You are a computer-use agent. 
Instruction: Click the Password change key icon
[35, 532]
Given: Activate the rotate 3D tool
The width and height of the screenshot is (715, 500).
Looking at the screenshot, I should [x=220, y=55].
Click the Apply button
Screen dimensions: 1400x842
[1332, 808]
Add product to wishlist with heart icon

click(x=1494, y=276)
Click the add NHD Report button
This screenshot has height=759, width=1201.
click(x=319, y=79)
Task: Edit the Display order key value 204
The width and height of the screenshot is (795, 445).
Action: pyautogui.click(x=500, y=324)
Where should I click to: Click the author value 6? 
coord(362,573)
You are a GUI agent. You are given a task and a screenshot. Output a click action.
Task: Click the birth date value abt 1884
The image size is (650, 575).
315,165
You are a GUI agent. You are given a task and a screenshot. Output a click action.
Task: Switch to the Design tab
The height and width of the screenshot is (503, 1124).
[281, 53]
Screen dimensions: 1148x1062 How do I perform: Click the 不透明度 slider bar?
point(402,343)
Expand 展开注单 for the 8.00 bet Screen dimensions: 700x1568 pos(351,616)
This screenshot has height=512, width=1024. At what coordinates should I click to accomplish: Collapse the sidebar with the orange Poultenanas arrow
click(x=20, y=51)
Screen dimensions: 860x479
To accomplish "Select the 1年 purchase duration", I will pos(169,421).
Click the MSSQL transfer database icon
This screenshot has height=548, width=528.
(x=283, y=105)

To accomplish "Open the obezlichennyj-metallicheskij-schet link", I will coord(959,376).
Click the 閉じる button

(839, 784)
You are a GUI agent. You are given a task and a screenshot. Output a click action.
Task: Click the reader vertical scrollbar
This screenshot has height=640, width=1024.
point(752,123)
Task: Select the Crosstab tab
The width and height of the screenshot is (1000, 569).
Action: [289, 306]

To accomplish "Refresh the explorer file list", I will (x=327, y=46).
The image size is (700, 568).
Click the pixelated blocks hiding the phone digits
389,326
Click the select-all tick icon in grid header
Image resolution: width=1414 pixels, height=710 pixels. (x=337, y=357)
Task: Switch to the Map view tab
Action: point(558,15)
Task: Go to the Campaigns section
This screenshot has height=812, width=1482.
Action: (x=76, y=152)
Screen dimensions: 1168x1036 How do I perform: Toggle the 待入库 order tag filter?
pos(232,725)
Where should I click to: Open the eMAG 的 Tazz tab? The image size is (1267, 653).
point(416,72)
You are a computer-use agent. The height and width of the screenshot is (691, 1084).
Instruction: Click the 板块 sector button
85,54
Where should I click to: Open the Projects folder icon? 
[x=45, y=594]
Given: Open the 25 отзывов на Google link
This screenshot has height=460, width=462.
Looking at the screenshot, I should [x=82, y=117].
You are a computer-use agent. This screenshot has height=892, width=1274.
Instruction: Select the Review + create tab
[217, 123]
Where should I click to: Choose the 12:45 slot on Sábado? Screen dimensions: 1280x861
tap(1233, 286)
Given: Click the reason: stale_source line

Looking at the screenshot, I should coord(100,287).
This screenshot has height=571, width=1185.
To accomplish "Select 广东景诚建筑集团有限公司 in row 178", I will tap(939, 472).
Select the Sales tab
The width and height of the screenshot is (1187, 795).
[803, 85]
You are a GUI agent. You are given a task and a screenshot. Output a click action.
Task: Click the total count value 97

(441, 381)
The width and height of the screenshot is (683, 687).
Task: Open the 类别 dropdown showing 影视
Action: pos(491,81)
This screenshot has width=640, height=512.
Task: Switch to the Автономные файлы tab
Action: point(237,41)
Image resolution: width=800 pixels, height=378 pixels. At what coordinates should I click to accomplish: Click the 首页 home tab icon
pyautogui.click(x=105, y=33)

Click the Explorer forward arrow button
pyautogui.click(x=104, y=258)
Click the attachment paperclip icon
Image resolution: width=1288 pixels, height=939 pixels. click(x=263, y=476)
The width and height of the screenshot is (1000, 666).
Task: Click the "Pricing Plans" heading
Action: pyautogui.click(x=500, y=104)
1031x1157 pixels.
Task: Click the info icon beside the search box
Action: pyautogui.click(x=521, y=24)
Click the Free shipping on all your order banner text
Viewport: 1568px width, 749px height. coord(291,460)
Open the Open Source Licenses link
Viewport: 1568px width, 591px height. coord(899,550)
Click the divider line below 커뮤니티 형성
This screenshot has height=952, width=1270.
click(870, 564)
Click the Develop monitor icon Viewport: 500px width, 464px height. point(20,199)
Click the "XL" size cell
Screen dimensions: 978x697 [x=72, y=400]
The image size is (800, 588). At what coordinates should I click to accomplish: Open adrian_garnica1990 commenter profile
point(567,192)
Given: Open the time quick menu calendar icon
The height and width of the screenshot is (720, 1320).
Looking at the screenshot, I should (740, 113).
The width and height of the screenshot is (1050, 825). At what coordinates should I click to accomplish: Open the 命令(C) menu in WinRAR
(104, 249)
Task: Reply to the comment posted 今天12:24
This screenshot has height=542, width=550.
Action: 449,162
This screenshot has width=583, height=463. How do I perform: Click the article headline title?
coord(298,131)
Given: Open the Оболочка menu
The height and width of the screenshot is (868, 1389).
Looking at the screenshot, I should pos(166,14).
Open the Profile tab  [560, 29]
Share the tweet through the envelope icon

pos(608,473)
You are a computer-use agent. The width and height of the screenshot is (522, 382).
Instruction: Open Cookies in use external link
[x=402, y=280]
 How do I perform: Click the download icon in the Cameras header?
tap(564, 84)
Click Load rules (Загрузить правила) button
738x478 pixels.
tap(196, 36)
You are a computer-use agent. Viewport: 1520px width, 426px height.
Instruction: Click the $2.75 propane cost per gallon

______

_THE REQUEST_
Copy every one of the records above word for word, keeping each line unchanged and in its original order.

_REPLY TO THE TASK_
You are a computer-use agent. 
Instruction: Click the Password change key icon
[35, 532]
Given: Activate the rotate 3D tool
The width and height of the screenshot is (715, 500).
Looking at the screenshot, I should [x=220, y=55].
Click the Apply button
Screen dimensions: 1400x842
[1332, 808]
Add product to wishlist with heart icon

click(x=1494, y=276)
Click the add NHD Report button
This screenshot has height=759, width=1201.
click(x=319, y=79)
Task: Edit the Display order key value 204
The width and height of the screenshot is (795, 445).
Action: pyautogui.click(x=500, y=324)
Where should I click to: Click the author value 6? 
coord(362,573)
You are a GUI agent. You are given a task and a screenshot. Output a click action.
Task: Click the birth date value abt 1884
The image size is (650, 575).
315,165
You are a GUI agent. You are given a task and a screenshot. Output a click action.
Task: Switch to the Design tab
The height and width of the screenshot is (503, 1124).
[281, 53]
Screen dimensions: 1148x1062 How do I perform: Click the 不透明度 slider bar?
point(402,343)
Expand 展开注单 for the 8.00 bet Screen dimensions: 700x1568 pos(351,616)
This screenshot has height=512, width=1024. At what coordinates should I click to accomplish: Collapse the sidebar with the orange Poultenanas arrow
click(x=20, y=51)
Screen dimensions: 860x479
To accomplish "Select the 1年 purchase duration", I will pos(169,421).
Click the MSSQL transfer database icon
This screenshot has height=548, width=528.
(x=283, y=105)

To accomplish "Open the obezlichennyj-metallicheskij-schet link", I will coord(959,376).
Click the 閉じる button

(839, 784)
You are a GUI agent. You are given a task and a screenshot. Output a click action.
Task: Click the reader vertical scrollbar
This screenshot has height=640, width=1024.
point(752,123)
Task: Select the Crosstab tab
The width and height of the screenshot is (1000, 569).
Action: [289, 306]

To accomplish "Refresh the explorer file list", I will (x=327, y=46).
The image size is (700, 568).
Click the pixelated blocks hiding the phone digits
389,326
Click the select-all tick icon in grid header
Image resolution: width=1414 pixels, height=710 pixels. (x=337, y=357)
Task: Switch to the Map view tab
Action: point(558,15)
Task: Go to the Campaigns section
This screenshot has height=812, width=1482.
Action: (x=76, y=152)
Screen dimensions: 1168x1036 How do I perform: Toggle the 待入库 order tag filter?
pos(232,725)
Where should I click to: Open the eMAG 的 Tazz tab? The image size is (1267, 653).
point(416,72)
You are a computer-use agent. The height and width of the screenshot is (691, 1084).
Instruction: Click the 板块 sector button
85,54
Where should I click to: Open the Projects folder icon? 
[x=45, y=594]
Given: Open the 25 отзывов на Google link
This screenshot has height=460, width=462.
Looking at the screenshot, I should [x=82, y=117].
You are a computer-use agent. This screenshot has height=892, width=1274.
Instruction: Select the Review + create tab
[217, 123]
Where should I click to: Choose the 12:45 slot on Sábado? Screen dimensions: 1280x861
tap(1233, 286)
Given: Click the reason: stale_source line

Looking at the screenshot, I should coord(100,287).
This screenshot has height=571, width=1185.
To accomplish "Select 广东景诚建筑集团有限公司 in row 178", I will tap(939, 472).
Select the Sales tab
The width and height of the screenshot is (1187, 795).
[803, 85]
You are a GUI agent. You are given a task and a screenshot. Output a click action.
Task: Click the total count value 97

(441, 381)
The width and height of the screenshot is (683, 687).
Task: Open the 类别 dropdown showing 影视
Action: pos(491,81)
This screenshot has width=640, height=512.
Task: Switch to the Автономные файлы tab
Action: point(237,41)
Image resolution: width=800 pixels, height=378 pixels. At what coordinates should I click to accomplish: Click the 首页 home tab icon
pyautogui.click(x=105, y=33)

Click the Explorer forward arrow button
pyautogui.click(x=104, y=258)
Click the attachment paperclip icon
Image resolution: width=1288 pixels, height=939 pixels. click(x=263, y=476)
The width and height of the screenshot is (1000, 666).
Task: Click the "Pricing Plans" heading
Action: pyautogui.click(x=500, y=104)
1031x1157 pixels.
Task: Click the info icon beside the search box
Action: pyautogui.click(x=521, y=24)
Click the Free shipping on all your order banner text
Viewport: 1568px width, 749px height. coord(291,460)
Open the Open Source Licenses link
Viewport: 1568px width, 591px height. coord(899,550)
Click the divider line below 커뮤니티 형성
This screenshot has height=952, width=1270.
click(870, 564)
Click the Develop monitor icon Viewport: 500px width, 464px height. point(20,199)
Click the "XL" size cell
Screen dimensions: 978x697 [x=72, y=400]
The image size is (800, 588). At what coordinates should I click to accomplish: Open adrian_garnica1990 commenter profile
point(567,192)
Given: Open the time quick menu calendar icon
The height and width of the screenshot is (720, 1320).
Looking at the screenshot, I should (740, 113).
The width and height of the screenshot is (1050, 825). At what coordinates should I click to accomplish: Open the 命令(C) menu in WinRAR
(104, 249)
Task: Reply to the comment posted 今天12:24
This screenshot has height=542, width=550.
Action: 449,162
This screenshot has width=583, height=463. How do I perform: Click the article headline title?
coord(298,131)
Given: Open the Оболочка menu
The height and width of the screenshot is (868, 1389).
Looking at the screenshot, I should pos(166,14).
Open the Profile tab  [560, 29]
Share the tweet through the envelope icon

pos(608,473)
You are a computer-use agent. The width and height of the screenshot is (522, 382).
Instruction: Open Cookies in use external link
[x=402, y=280]
 How do I perform: Click the download icon in the Cameras header?
tap(564, 84)
Click Load rules (Загрузить правила) button
738x478 pixels.
tap(196, 36)
You are a computer-use agent. Viewport: 1520px width, 426px height.
Instruction: Click the $2.75 propane cost per gallon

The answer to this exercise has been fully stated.